Treaty of Dunkirk
- Type: Mutual defence treaty
- Signed: 4 March 1947
- Location: Dunkirk, France
- Effective: 8 September 1947
- Expiration: 8 September 1997
- Signatories: ; Georges Bidault; René Massigli; ; Ernest Bevin; Alfred Duff Cooper;
- Parties: France; United Kingdom;
- Languages: English; French;

Full text
- Treaty of Dunkirk at Wikisource

= Treaty of Dunkirk =

1947 treaty between France and the UK

The Treaty of Dunkirk was signed on 4 March 1947, between France and the United Kingdom at Dunkirk in France, as a Treaty of Alliance and Mutual Assistance against a possible German attack in the aftermath of World War II. It entered into force on 8 September 1947 and according with article VI paragraph 2 of its text, it remained in force for a period of fifty years.

According to Marc Trachtenberg, the German threat was a pretext for defence against the USSR.

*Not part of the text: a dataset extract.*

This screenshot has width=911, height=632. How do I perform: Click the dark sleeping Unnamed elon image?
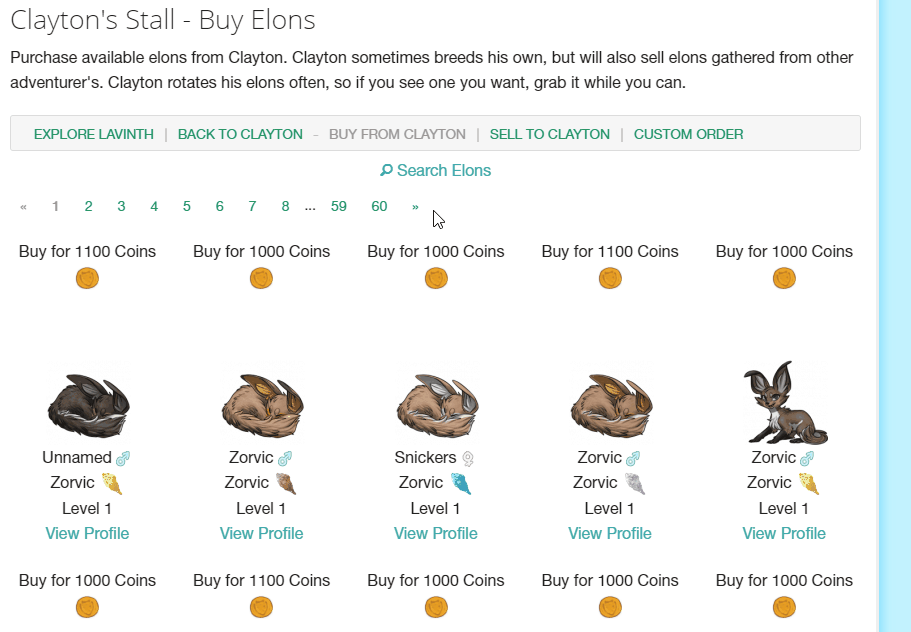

This Treaty preceded the Treaty of Brussels of 1948 (also known as the "Brussels Pact"), which established the Western Union among Belgium, France, Luxembourg, the Netherlands and the United Kingdom, that became Western European Union in 1955, after the entry into force of the Treaty of Brussels of 1954 (also known as "Modified Brussels Treaty (MBT)"), when Italy and West Germany were admitted.